- The Washington Times - Wednesday, August 9, 2000

With its corporate lure and nuclear capability, China has some global weight to throw around. As a result, certain world leaders and global organizations have done much to appease Beijing. In doing so, they help perpetuate some of China's most reprehensible domestic policies.

From Aug. 28 to Aug. 31, the United Nations will hold the Millennium World Peace Summit of Religious and Spiritual Leaders. More than 1,000 religious leaders will attend the event, but one of the world's most revered figures, and the winner of the 1989 Nobel Peace Prize, will be conspicuously missing. In deference to Beijing, the organizers of the event have decided not to invite Tibet's spiritual leader, the Dalai Lama. Unsurprisingly, much of the onus falls on Ted Turner, the meeting's main financial backer.

The United Nations is also to blame. Hosting a millennium summit in the name of peace when the event's organizers allow a brutal regime and routine violator of human rights to dictate who may attend the summit is a shameful farce. Any party associated with the event, including the attendees, will be tainted by this exclusion. In his typical gracious style, the Dalai Lama has said the summit should go on without him, but those invited must question if they should attend if the Tibetan leader is left out.

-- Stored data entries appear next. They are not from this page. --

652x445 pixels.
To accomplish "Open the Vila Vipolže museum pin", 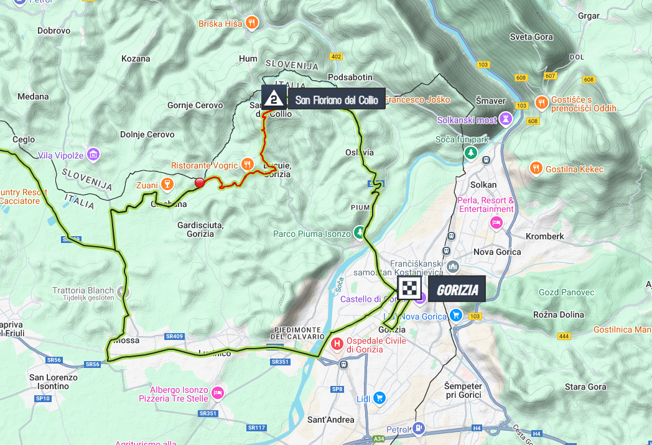I will click(x=93, y=155).
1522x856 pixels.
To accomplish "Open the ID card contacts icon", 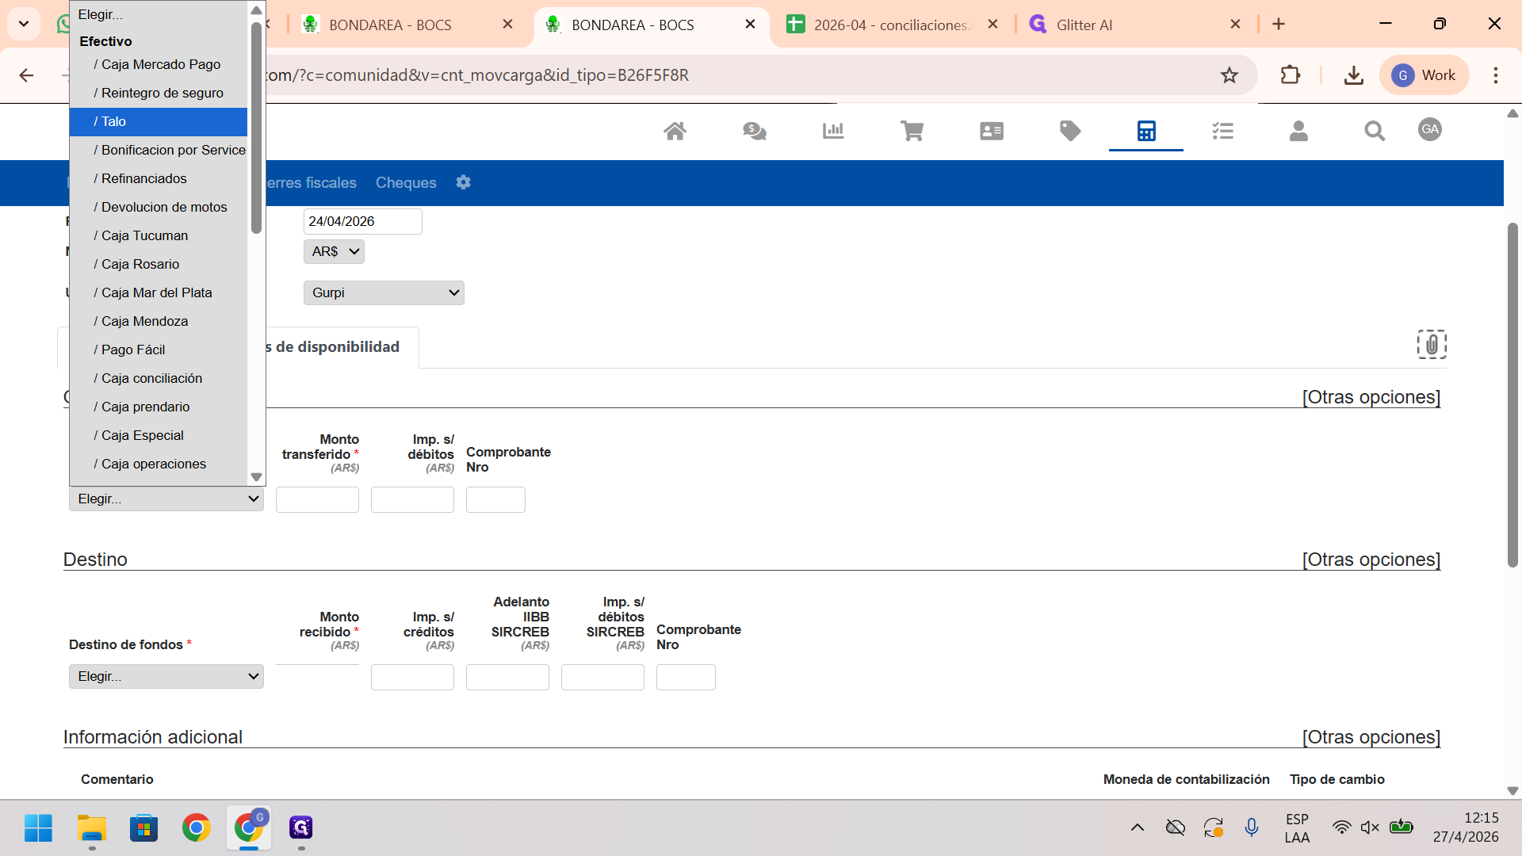I will 992,131.
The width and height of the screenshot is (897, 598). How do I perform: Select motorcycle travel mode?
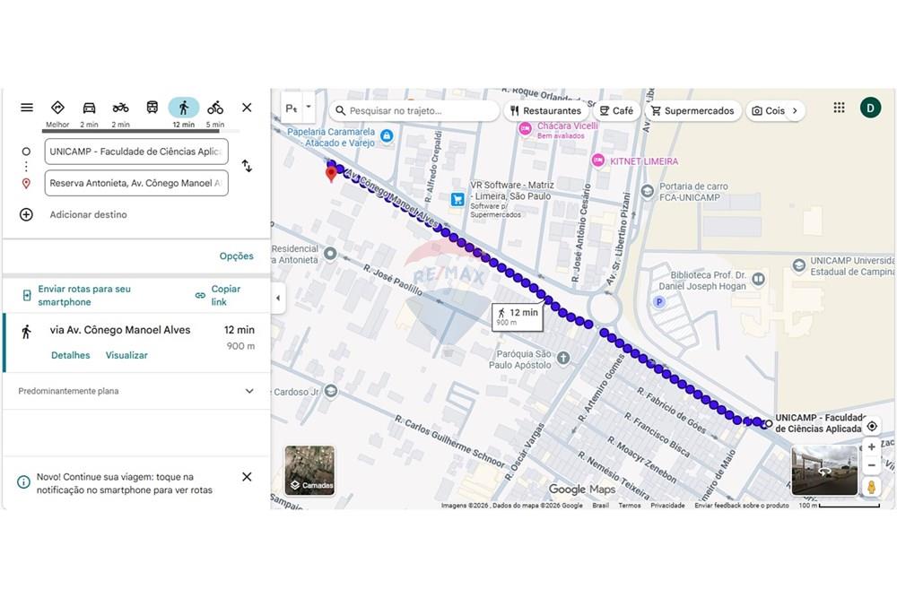120,108
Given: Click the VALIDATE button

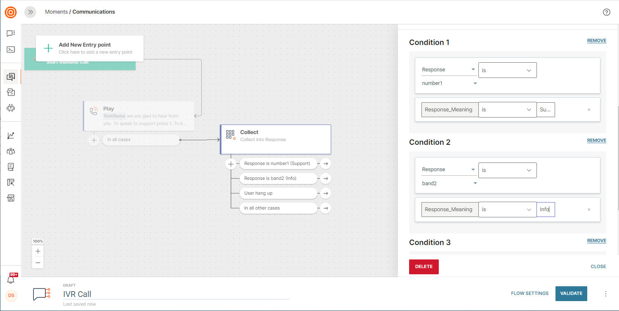Looking at the screenshot, I should (571, 293).
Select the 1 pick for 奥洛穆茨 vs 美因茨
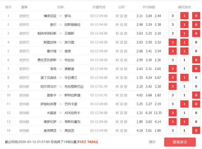The height and width of the screenshot is (149, 202). click(184, 130)
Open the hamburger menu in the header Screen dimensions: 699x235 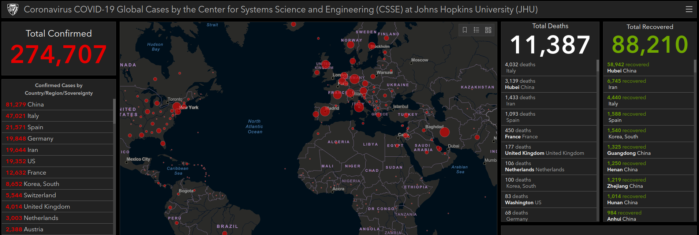[689, 9]
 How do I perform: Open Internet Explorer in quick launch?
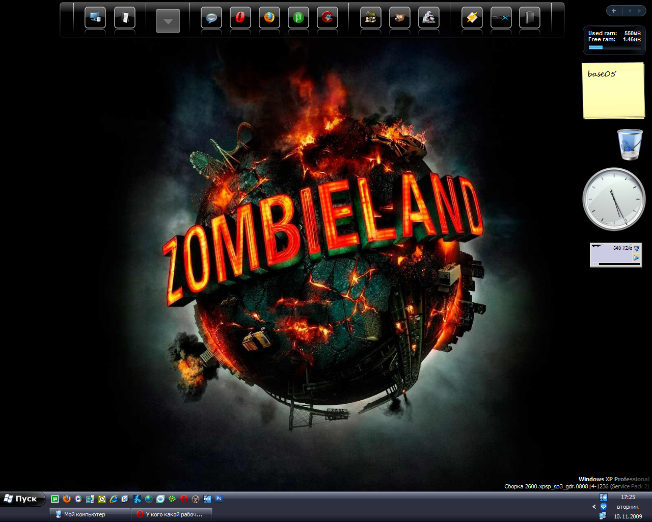click(114, 499)
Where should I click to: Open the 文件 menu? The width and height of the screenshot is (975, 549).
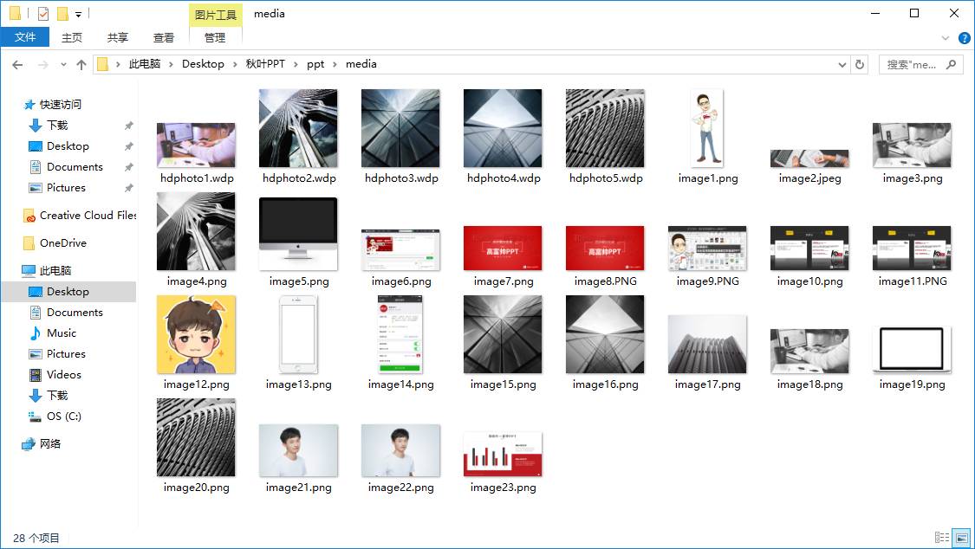tap(25, 37)
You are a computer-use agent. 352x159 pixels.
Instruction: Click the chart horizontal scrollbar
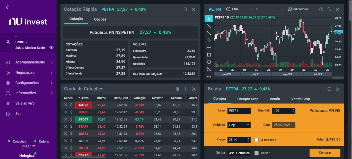[x=338, y=78]
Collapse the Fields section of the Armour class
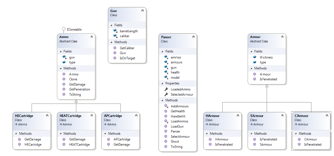Viewport: 334px width, 156px height. 251,51
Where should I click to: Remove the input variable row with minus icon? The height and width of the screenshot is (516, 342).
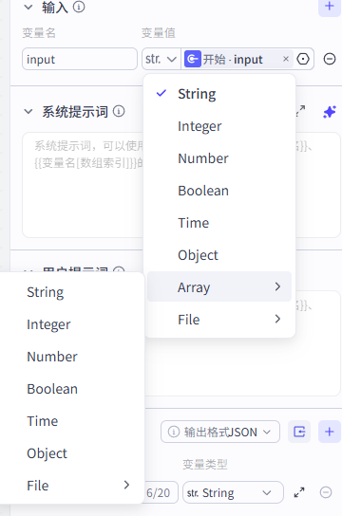(x=330, y=59)
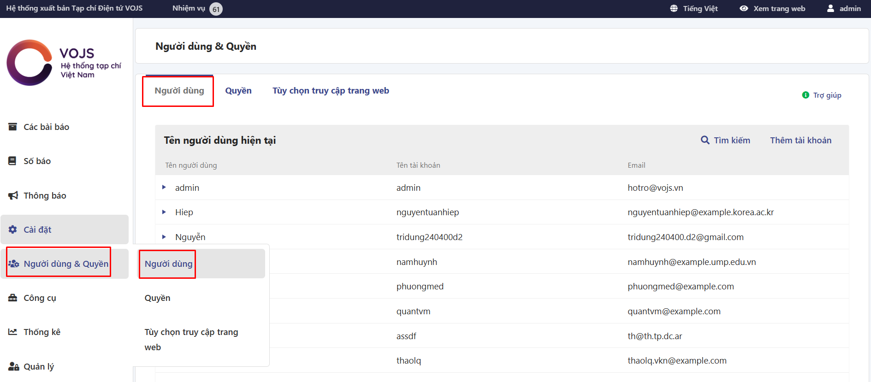Click the eye icon for Xem trang web

pos(744,8)
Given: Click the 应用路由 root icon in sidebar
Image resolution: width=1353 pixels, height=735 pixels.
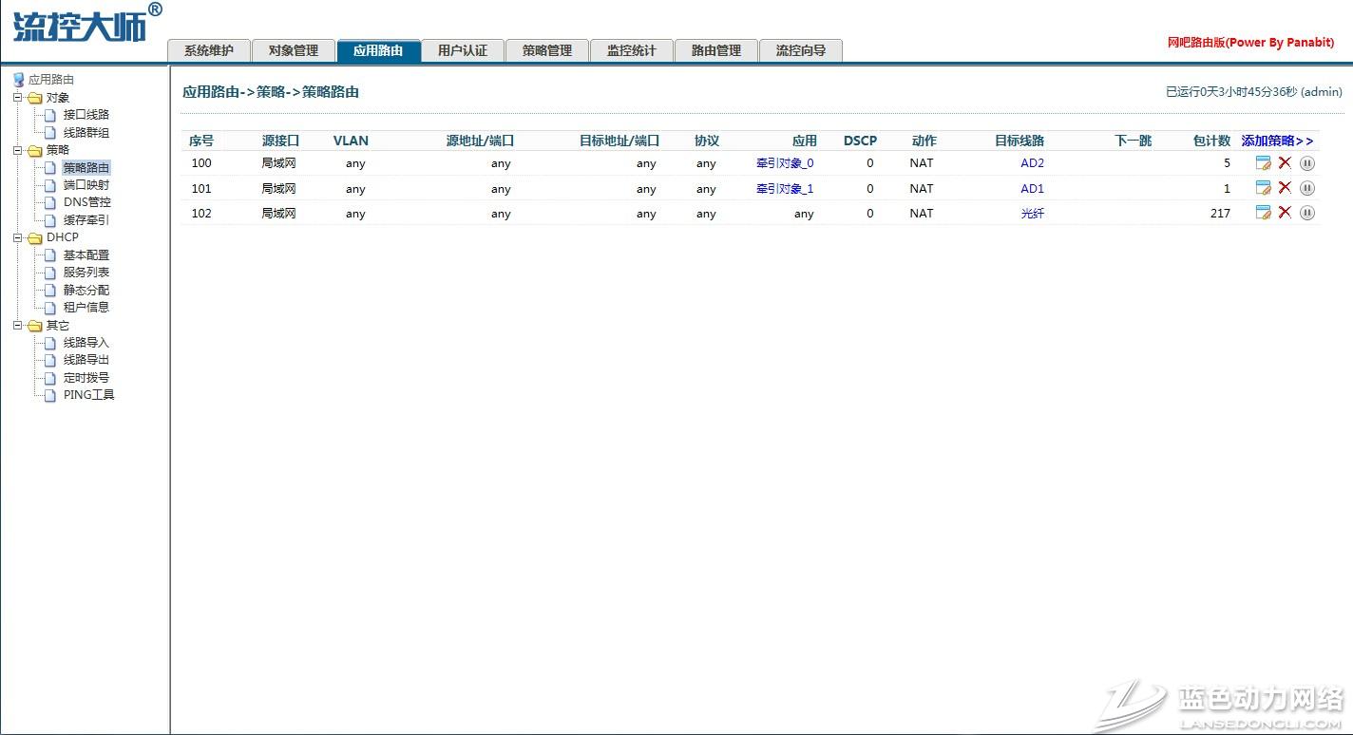Looking at the screenshot, I should [x=18, y=80].
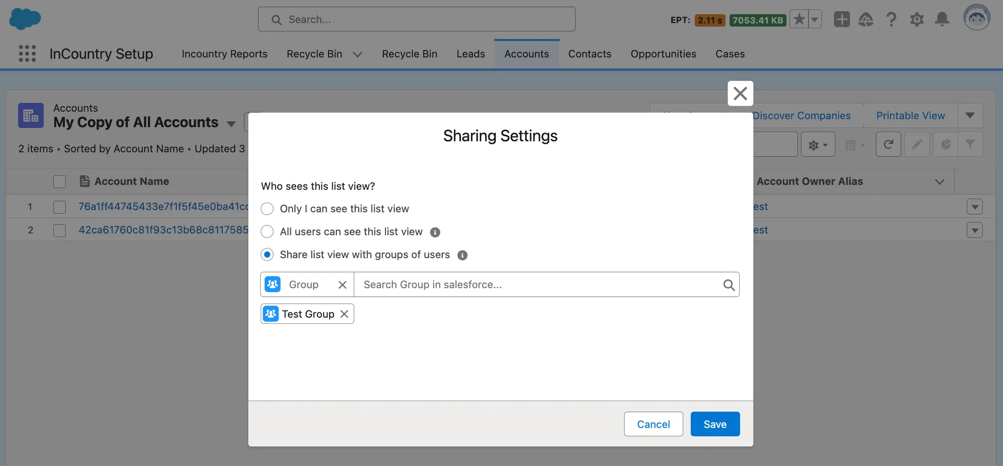Screen dimensions: 1003x466
Task: Click the App Launcher grid icon
Action: (27, 54)
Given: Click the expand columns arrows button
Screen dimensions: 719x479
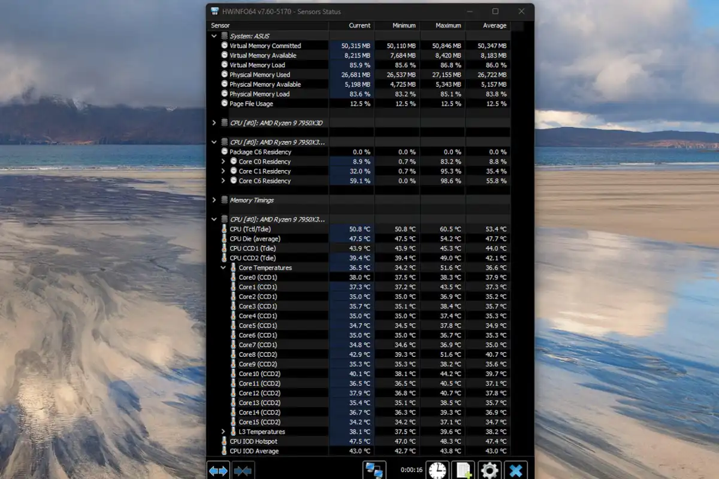Looking at the screenshot, I should [x=218, y=471].
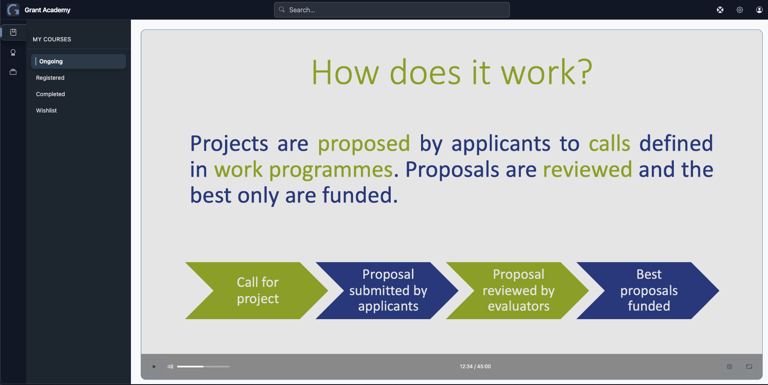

But the Dalai Lama isn't the only national leader that Beijing is trying to bring to heel. On Aug. 13, Taiwan's recently elected president, Chen Shui-bian, will make a pit stop in Los Angeles before beginning a tour of three countries in Latin America and Africa with which the region has diplomatic relations; these are the Dominican Republic, Costa Rica and the West African nation of Burkina Faso.

Beijing thinks Mr. Chen should be banned from entering other countries because he has failed to state he believes Taiwan is legitimately part of China. Although the Clinton administration is allowing Mr. Chen to stay overnight, it has stressed he will quickly be on his way. "President Chen will make a brief transit stop in the United States for the purpose of traveling to the Caribbean area," a State Department official said.

The White House and Taiwan have also said that Mr. Chen will wear a "media muzzle" the whole time he is visiting the United States. Asked whether Mr. Chen will be restricted from holding meetings or giving press interviews, Eric Chiang, director of the Taipei Economic and Cultural Representative Office in Washington said, "There is an understanding between our two countries that the U.S. side only provides for the convenience of the traveler," adding that Mr. Chen "will not have any public activities during his stay." Apparently, the administration sees nothing unusual in supporting Beijing's policy towards Taiwan by requiring Mr. Chen to stay away from the media while in the United States.

The White House and organizations like the United Nations have gone too far in appeasing Beijing. Understandably, the administration and the international community want to engage China, and corporations are keen to do business there. But China also needs to be challenged and the United States and United Nations should remember what they stand for, and avoid supporting Beijing's repressive and abusive tactics.